The effects of female sexual steroids on gastric function and barrier resistance of gastrointestinal tract following traumatic brain injury

Zakieh Keshavarzi 1,, Mohammad Khaksari 1
PMCID: PMC4333633  PMID: 25709342

Abstract

Aim:

The aim was to assess the alteration of gastric function and barrier function of gastrointestinal (GI) tract following diffuse brain injury in varying ovarian hormone status.

Materials and Methods:

Diffuse traumatic brain injury (TBI) was induced by Marmarou method. Rats were randomly assigned into 10 groups: Intact, sham + ovariectomized female (OVX), TBI, TBI + OVX, vehicle, estradiol (E2), progesterone (P), E2 + P, estrogen receptor alpha agonist and estrogen receptor beta agonist (DPN). Endotoxin levels were measured using enzyme-linked immunosorbent assay method. All the parameters were measured 5 days after TBI.

Results:

Intragastric pressure was significantly decreased in TBI as compared to the intact group (P < 0.001) and this was lower in TBI group versus TBI + OVX group (P < 0.05). Pretreatment with steroid hormones and their agonists did not have any effect on the gastric pressure compared to TBI + OVX or vehicle groups. Inflammation, congestion, ulcer and erosion were seen in the TBI rats. All treatment groups worsen the tissue condition so that the presence of thrombosis also was seen. The trauma induction did not have any effect on the serum and intestinal endotoxin levels. DPN had caused a significant reduction in serum levels of endotoxin compared with OVX + TBI group (P < 0.05).

Conclusion:

Pretreatment with sexual steroids is not useful in the treatment of GI dysfunction induced by TBI. The treatment with all sexual female hormones worsens the gastric tissue condition. Furthermore, the applied weight was not enough for releasing of endotoxin. It seems that estrogen reduced the endotoxin levels by estrogen beta receptor.

KEY WORDS: Brain injury, estrogen receptor beta agonist, estrogen, estrogen receptor alpha agonist, progesterone

Brain-gut axis can play an important role in the development of gastrointestinal (GI) dysfunction following traumatic brain injury (TBI).[1,2] GI dysfunction happens commonly in patients with TBI.[3] Dysfunction of the different parts of GI tract led to corresponding symptoms such as GI bleeding,[4,5] gastric reflux[6] and decreased intestinal peristalsis,[7] essentially due to mucosal damage and alteration of GI motility.[8]

Many patients with head injuries do not endure the enteral feedings. This intolerance is showed by vomiting, abdominal distention, delayed gastric emptying, esophageal reflux and decreased intestinal peristalsis, suggesting that GI dysfunction is a common phenomenon following TBI. Moreover, TBI can induce main damages of gastric structure and impairment of gut barrier function, which marked with mucosal atrophy.[9]

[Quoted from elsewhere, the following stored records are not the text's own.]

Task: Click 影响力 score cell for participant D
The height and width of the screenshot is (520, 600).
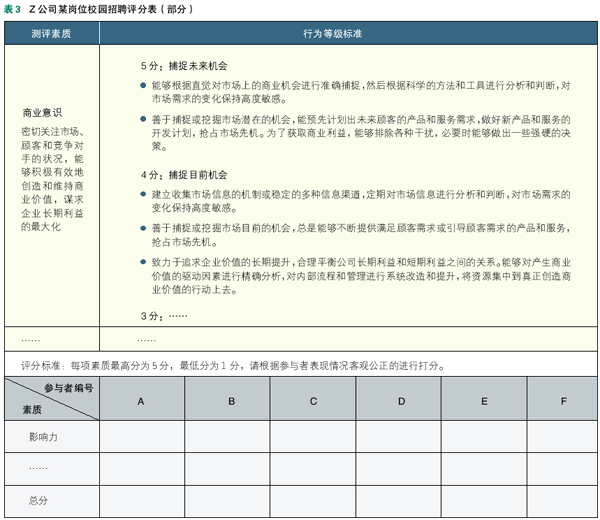Action: [401, 437]
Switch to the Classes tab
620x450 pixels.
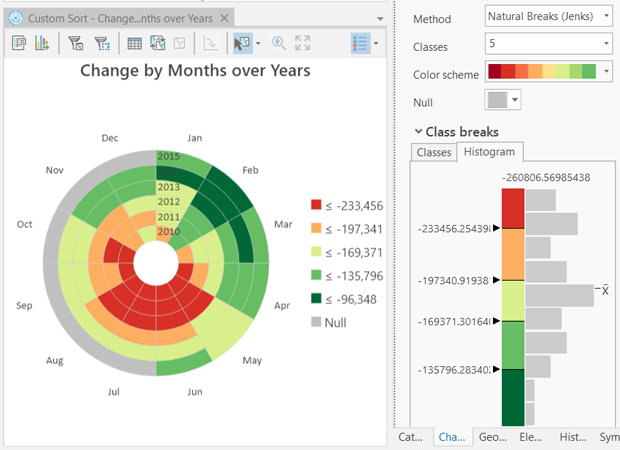[x=434, y=152]
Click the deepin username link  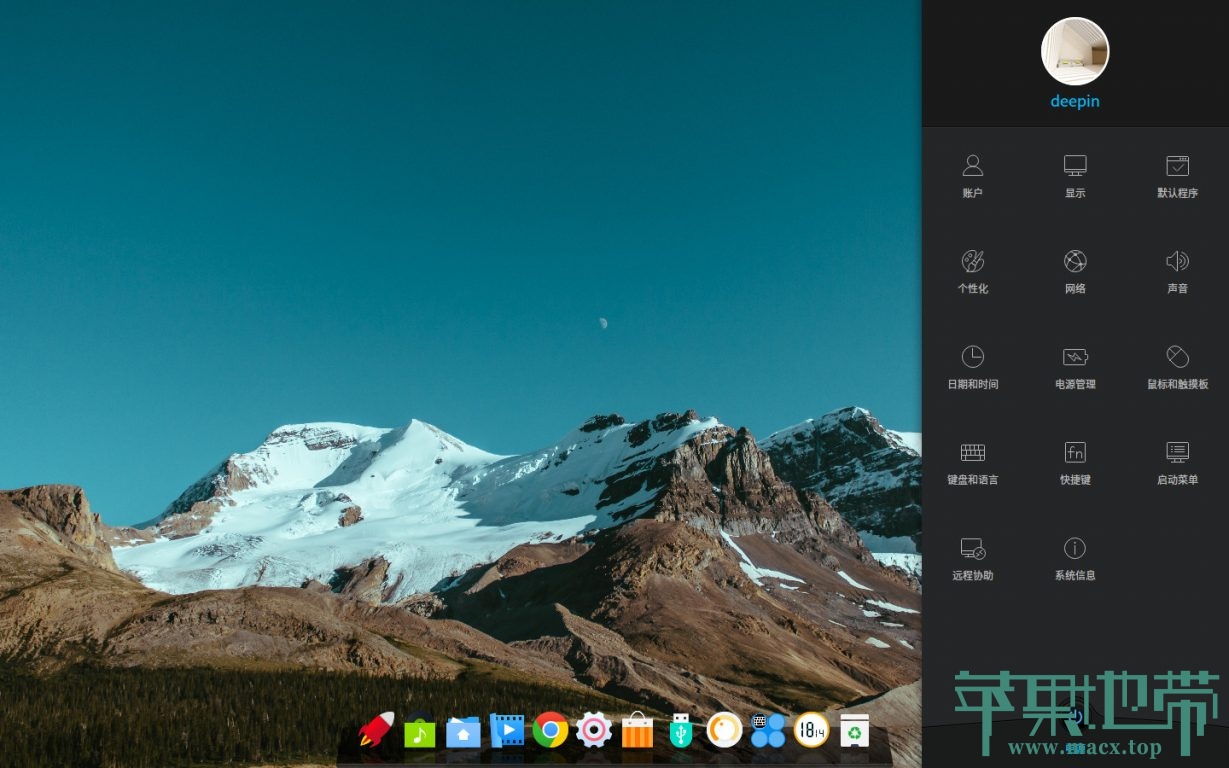coord(1075,101)
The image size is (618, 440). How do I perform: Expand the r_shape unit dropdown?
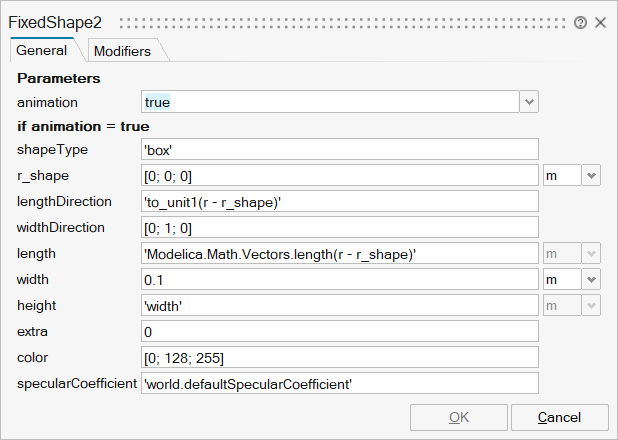tap(591, 175)
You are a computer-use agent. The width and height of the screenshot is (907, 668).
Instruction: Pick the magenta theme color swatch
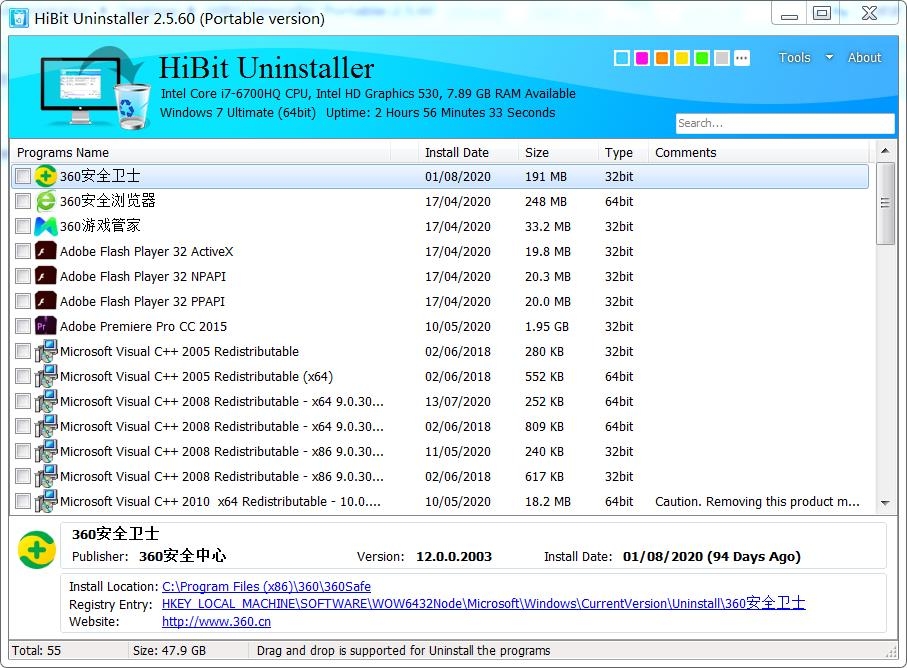pyautogui.click(x=641, y=58)
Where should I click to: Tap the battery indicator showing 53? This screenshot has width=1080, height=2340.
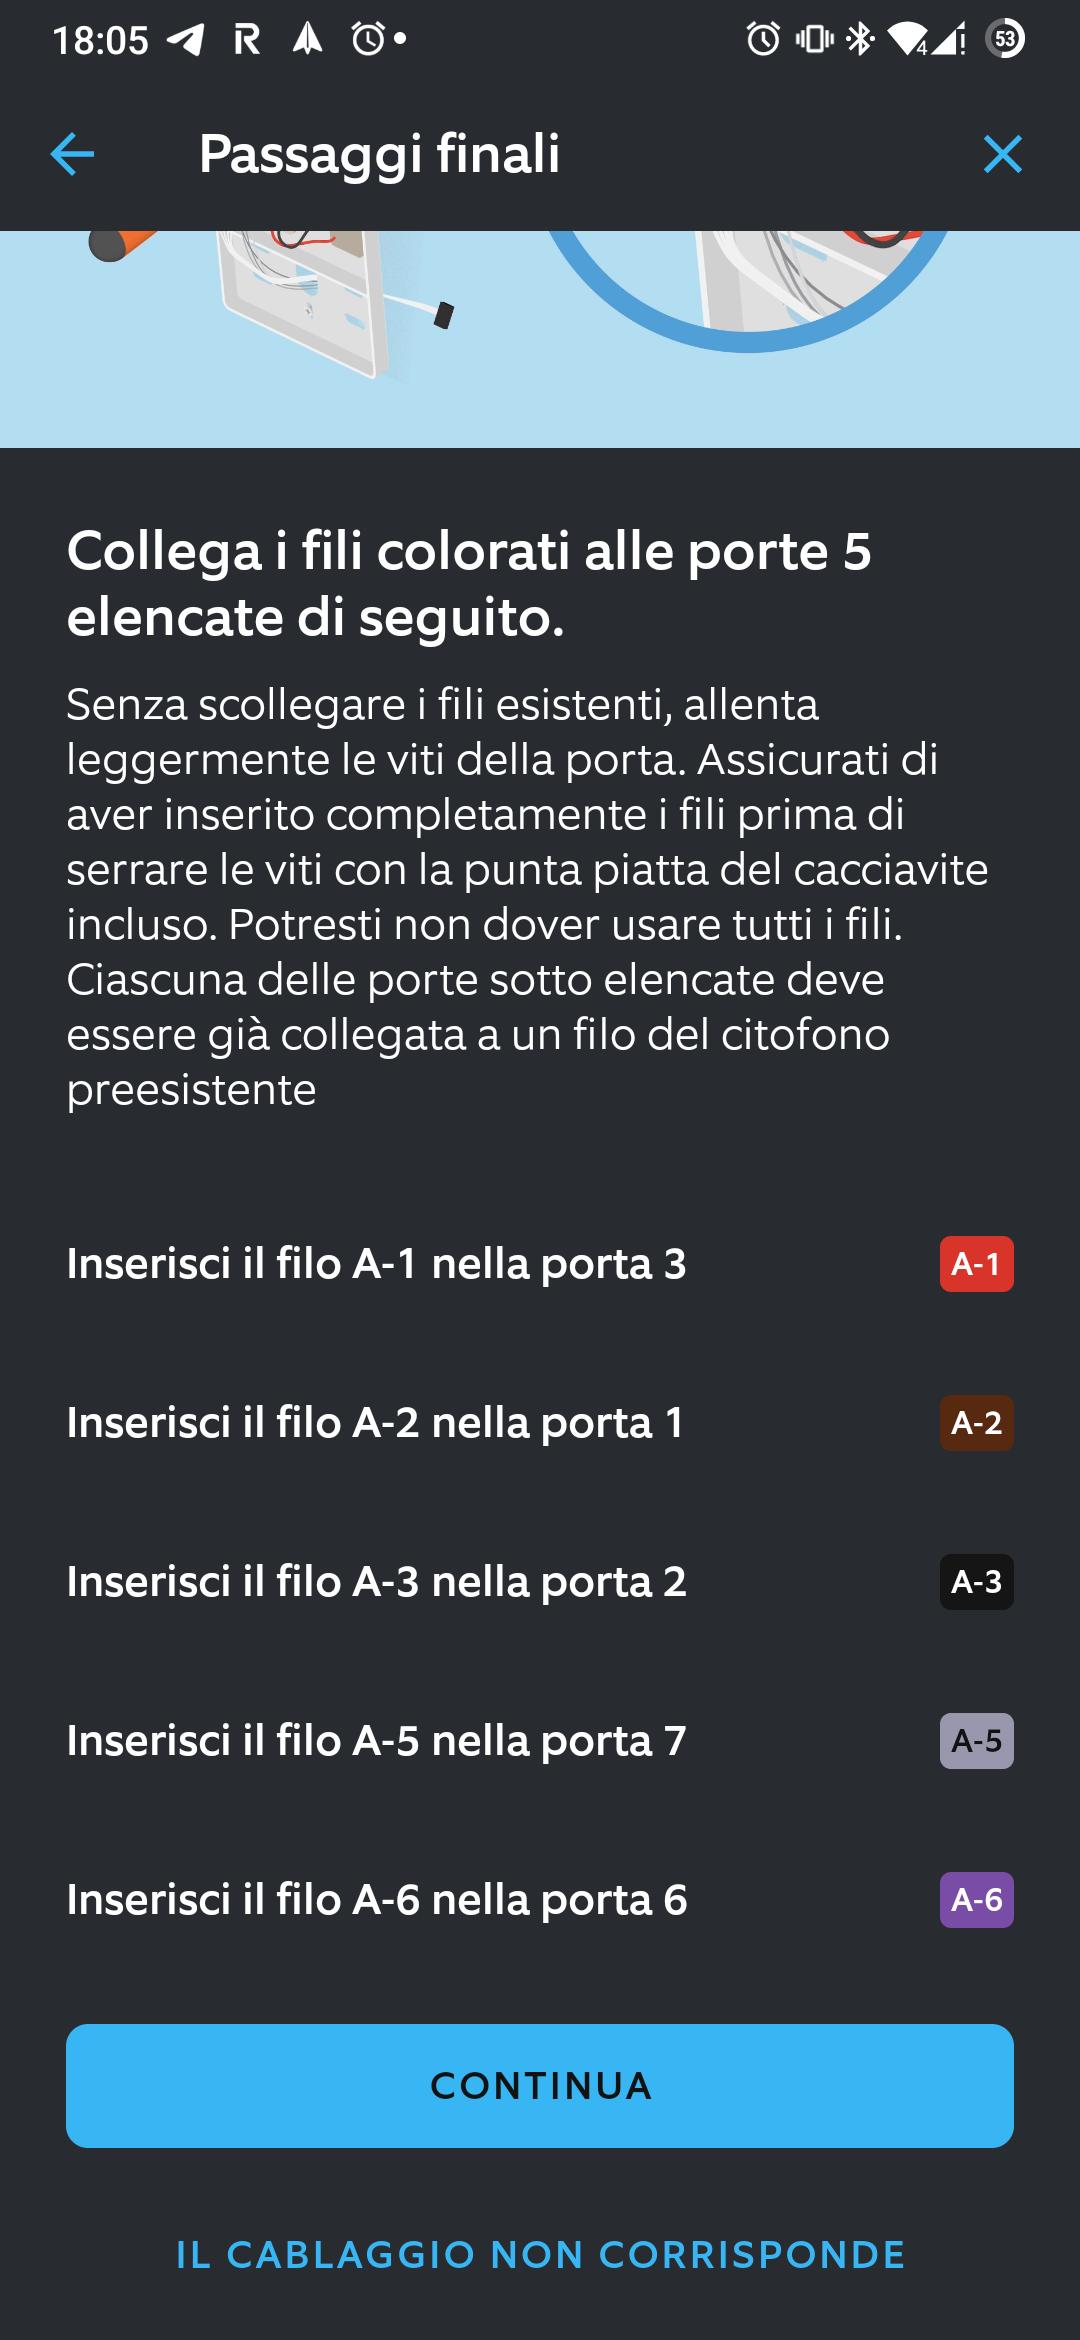coord(1005,40)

It is generally recognized that the intestine may function as an important organ in the progression of severe complications under critically ill situations, including trauma, burns and shock.[10] Major trauma can induce some intestinal events such as intestinal cytokine response,[11] increased intestinal permeability,[12] translocation of intestinal bacteria and endotoxin,[13] leading to systemic inflammatory response syndrome and sepsis with subsequent multiple organ failure.[10] Bacterial endotoxin (lipopolysaccharide) may worsen the inflammatory response of injured brain, leading to the invasion of granulocytes into the brain and failure of the blood-brain barrier.[14]

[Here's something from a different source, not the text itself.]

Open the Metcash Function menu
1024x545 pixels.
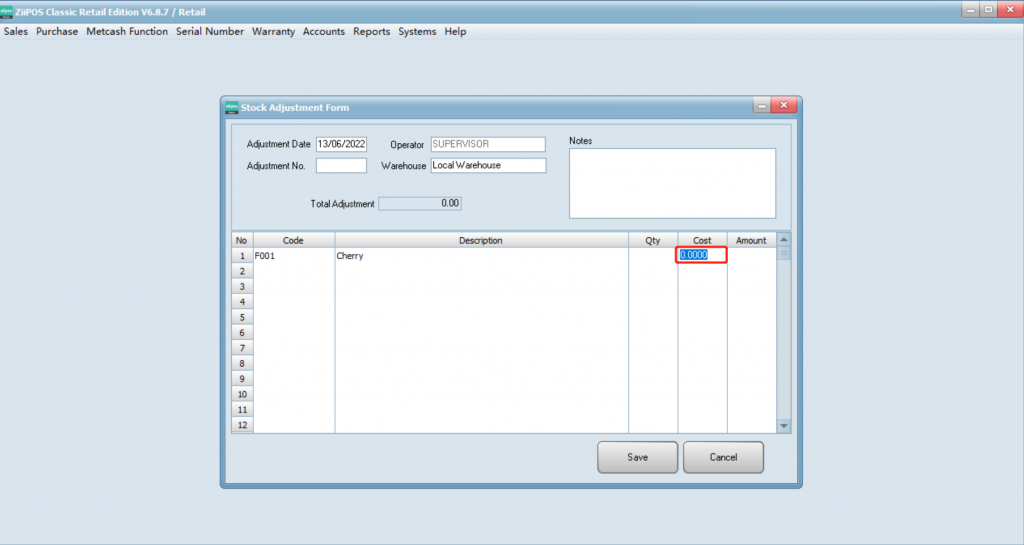click(127, 31)
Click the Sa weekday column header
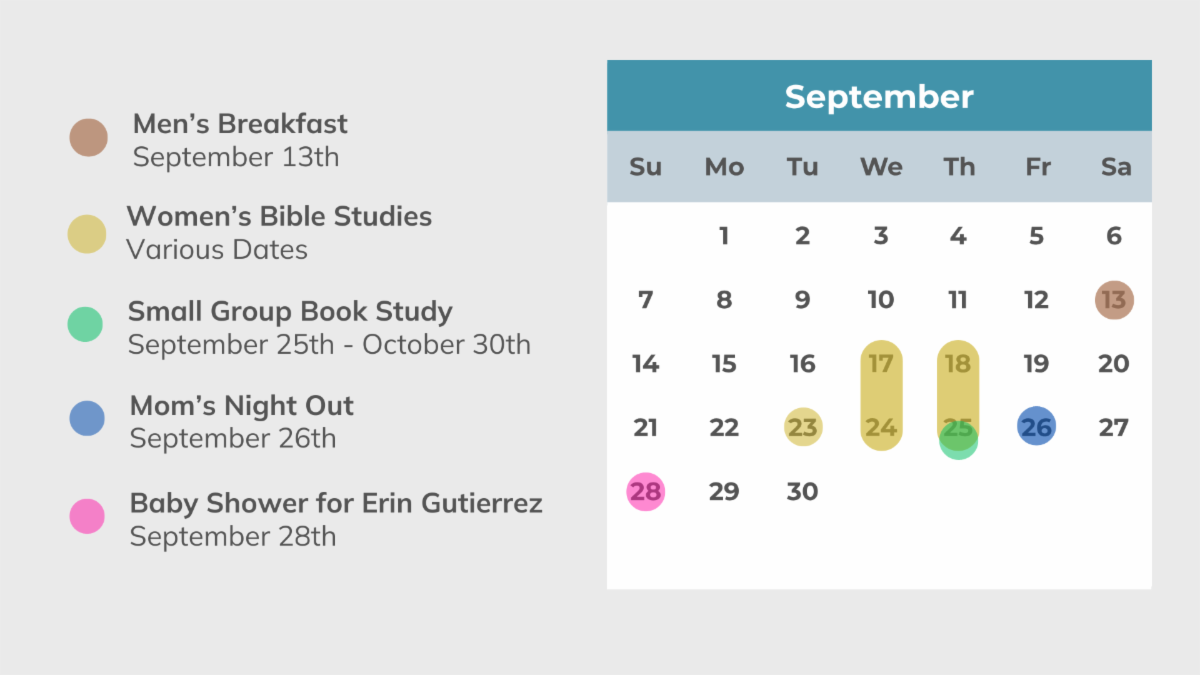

In addition, it is now clear that biological sex alters the incidence of, and outcome from, ischemic and TBI. For example, male sex is an approved risk factor for stroke, and in most epidemiological series, stroke occurs more commonly in men versus women.[15]

Uses of estrogen or progesterone (P) alone or a combination of these two hormones reduce brain edema following TBI. This determines the anti-inflammatory role of female sexual steroids.[16] It has been reported that steroid hormones, especially P and estrogen, have effects on the gastric motility and secretions.[17]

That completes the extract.